◆ **FRAGMENTO DEL TEXTO**
——————————
Con motivo de la pérdida de impulso de la llamada "primavera árabe" --expresión más fruto del deseo que de la realidad-- un editorialista de Le Monde afirmaba que la democracia, según demuestra la historia, no es fruto de la rebelión, sino de la evolución. A ese jarro de agua fría sobre los movimientos populares y su eficacia se han unido otras veces, como la del profesor Daniel Innerarity, quien razonablemente nos reprocha nuestra fascinación por la "espontaneidad" popular.

El análisis del filósofo y profesor no se refiere tanto a las revueltas del mundo árabe como al fenómeno nacional de los indignados, que tiene su arranque en las pasadas elecciones municipales y autonómicas. Somos ya muchos los observadores que pensamos que la falta de organización, articulación, liderazgo y concreción del movimiento 15-M le está llevando a la más completa inanidad y a convertir su protesta itinerante más en una revuelta hormonal que en una oleada de regeneración cívica.

Está de moda desmerecer nuestra democracia representativa. Es, claro, muy perfectible. Pero quienes apoyamos su reforma profunda, no simpatizamos necesariamente con esos movimientos sociales minoritarios --muy minoritarios, mal que les pese-- que pretenden vendernos inverosímiles y caducados ungüentos amarillos. En la ola de populismo global que nos invade en este cambio de época, conviene mantener el escepticismo ante estas medicinas tan inútiles como decepcionantes.
——————————
◆ **EXTRACTOS DE ENTRADAS**
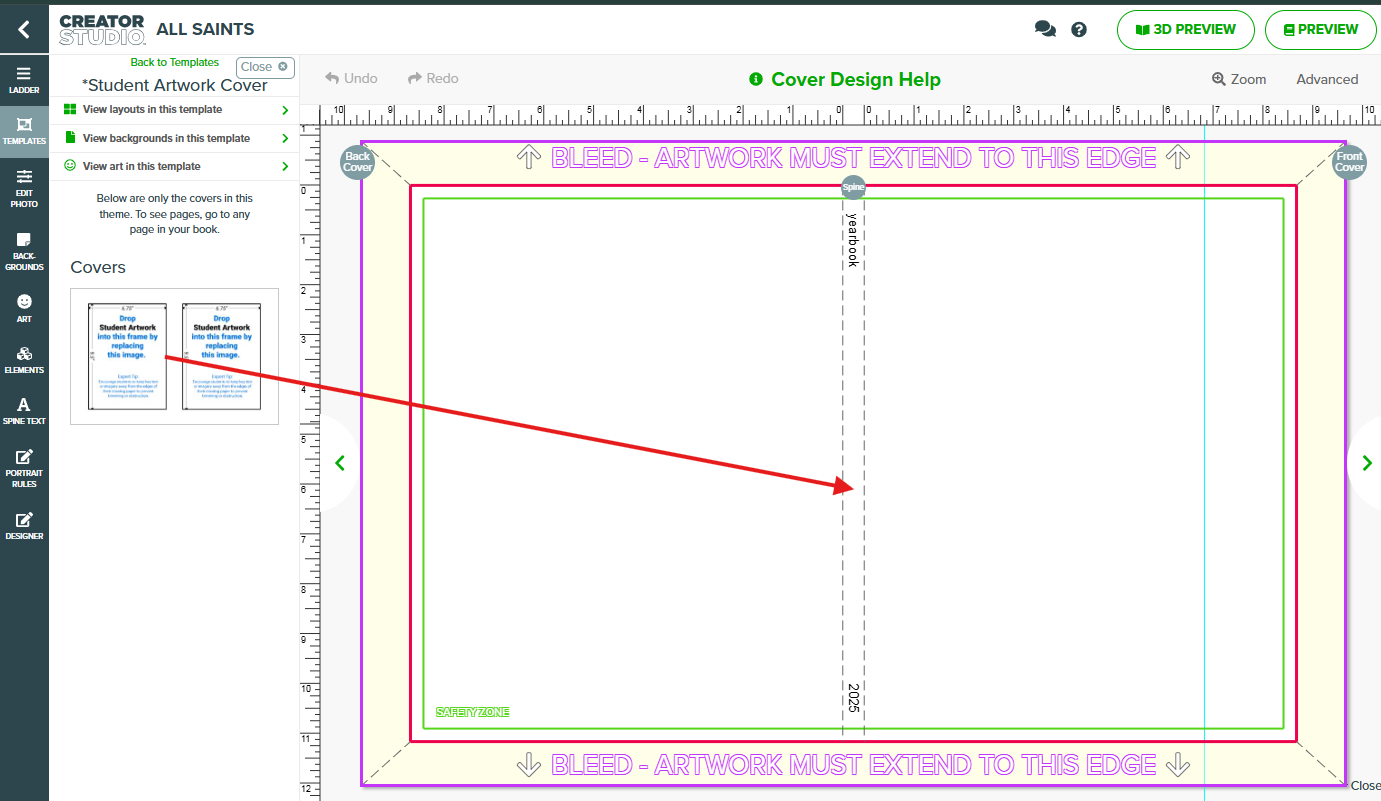1381x801 pixels.
Task: Click the chat messages icon
Action: click(x=1045, y=30)
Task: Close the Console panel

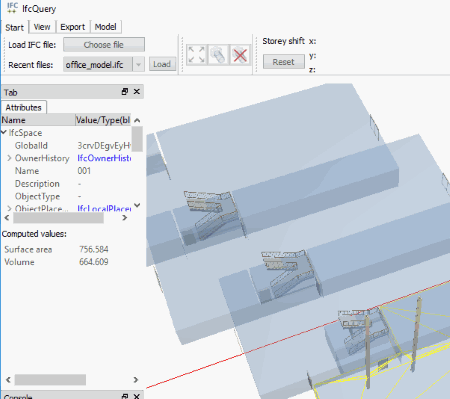Action: pos(137,396)
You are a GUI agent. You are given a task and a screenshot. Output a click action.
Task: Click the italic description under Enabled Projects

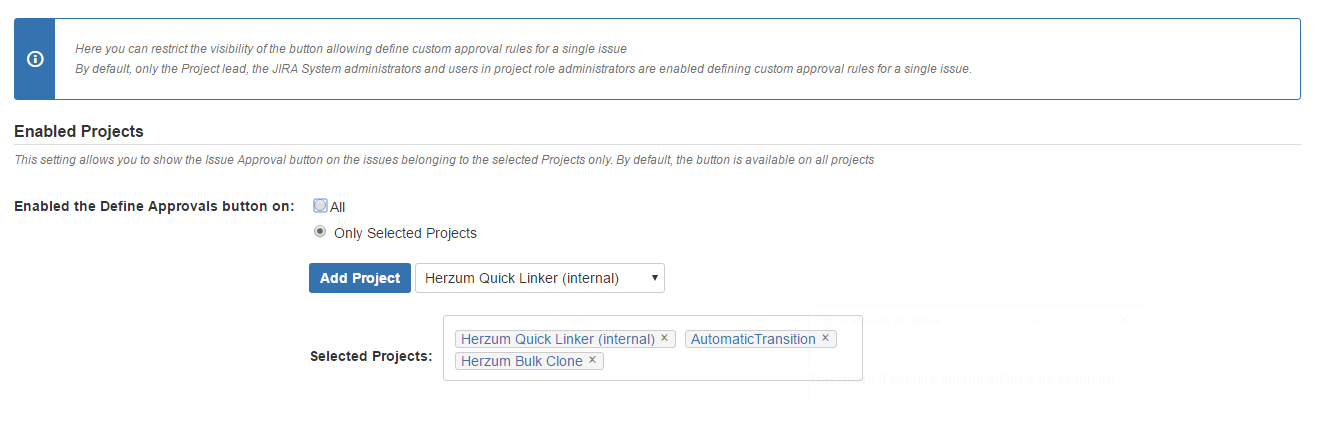pos(444,160)
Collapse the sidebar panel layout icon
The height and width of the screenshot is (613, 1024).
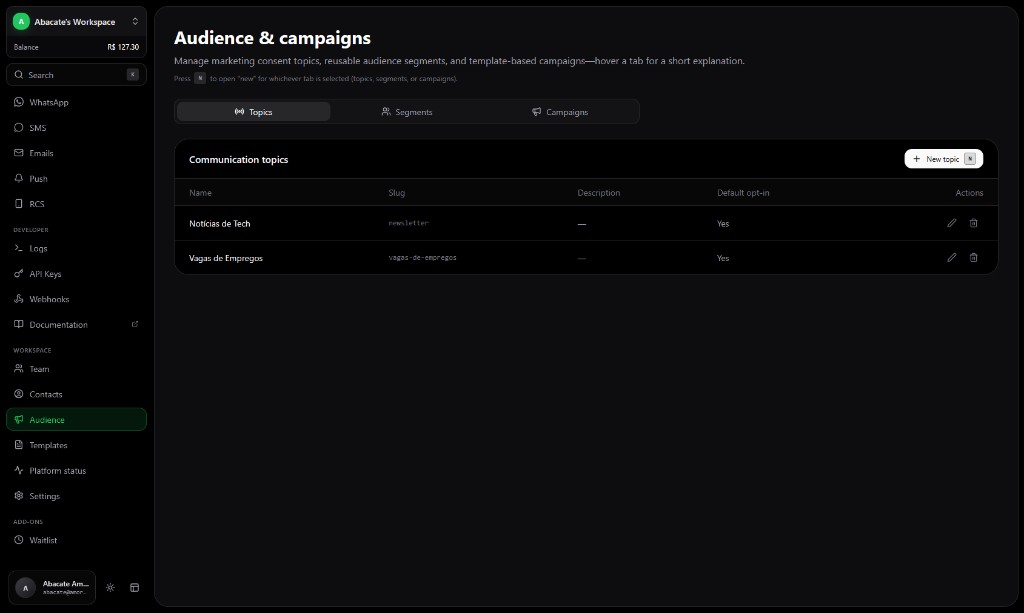coord(135,588)
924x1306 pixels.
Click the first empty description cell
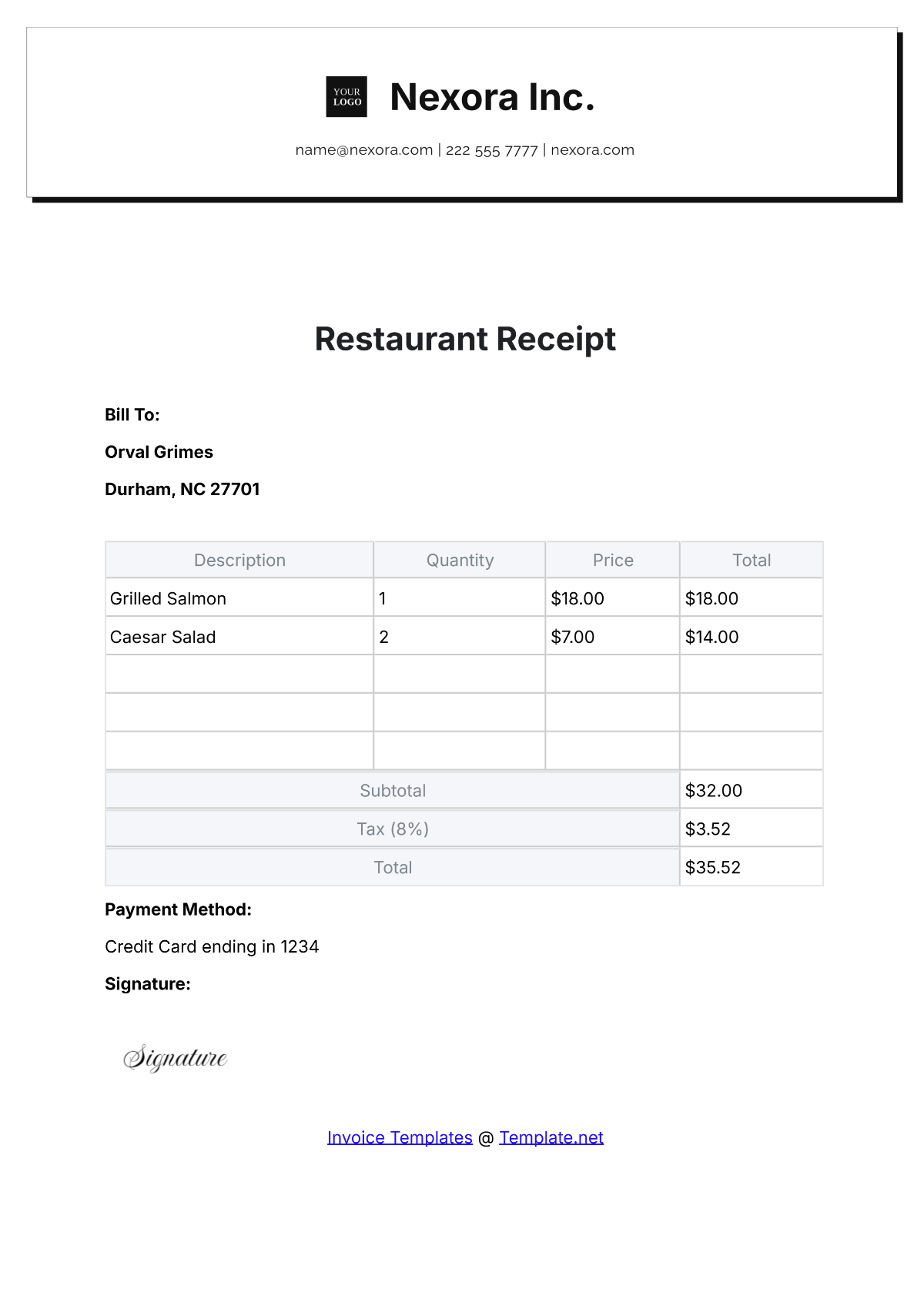click(x=239, y=675)
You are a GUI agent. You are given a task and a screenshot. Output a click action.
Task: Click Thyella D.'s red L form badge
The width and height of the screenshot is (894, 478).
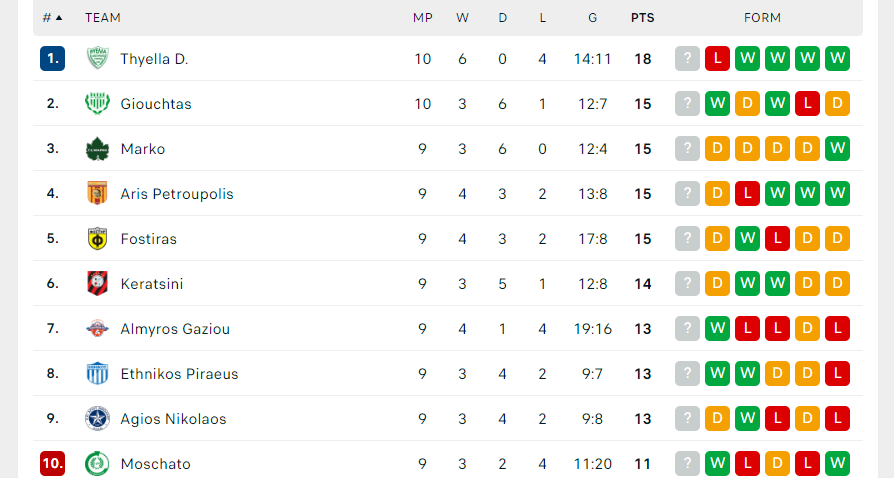coord(717,58)
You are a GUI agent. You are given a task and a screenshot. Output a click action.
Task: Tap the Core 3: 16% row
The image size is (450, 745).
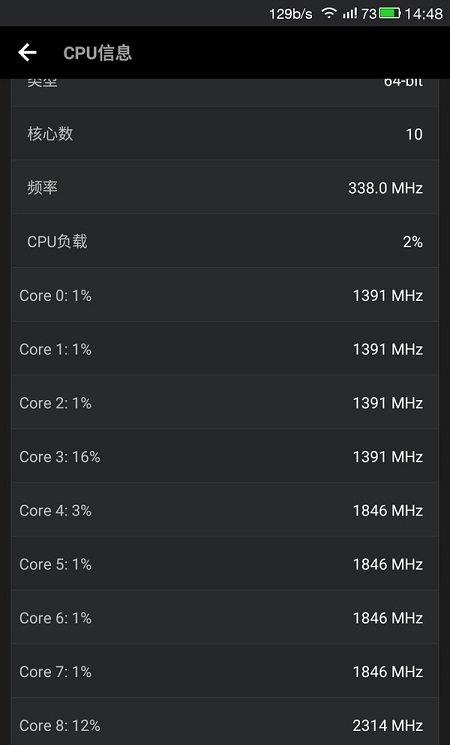tap(225, 456)
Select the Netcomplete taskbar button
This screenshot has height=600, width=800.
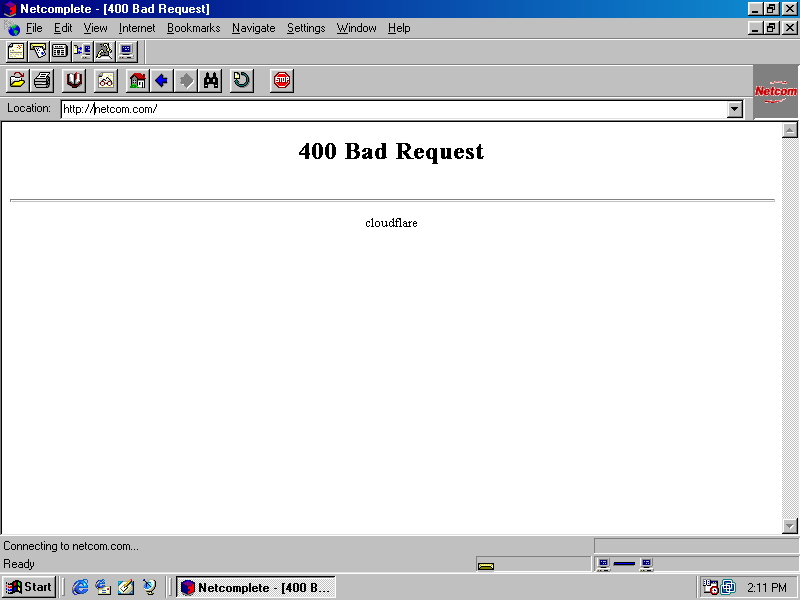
——————————
◆ **APLICAR LO LEÍDO**
**a.** Enumere las carencias que el fragmento atribuye al movimiento 15-M.
**b.** Transcriba del fragmento el pasaje que va desde "Está de moda" hasta "inútiles como decepcionantes.".
No es necesario consultar las entradas.

◆ **RESPUESTAS PROPORCIONADAS**
**a.** Falta de organización, falta de articulación, falta de liderazgo y falta de concreción.

**b.**
Está de moda desmerecer nuestra democracia representativa. Es, claro, muy perfectible. Pero quienes apoyamos su reforma profunda, no simpatizamos necesariamente con esos movimientos sociales minoritarios --muy minoritarios, mal que les pese-- que pretenden vendernos inverosímiles y caducados ungüentos amarillos. En la ola de populismo global que nos invade en este cambio de época, conviene mantener el escepticismo ante estas medicinas tan inútiles como decepcionantes.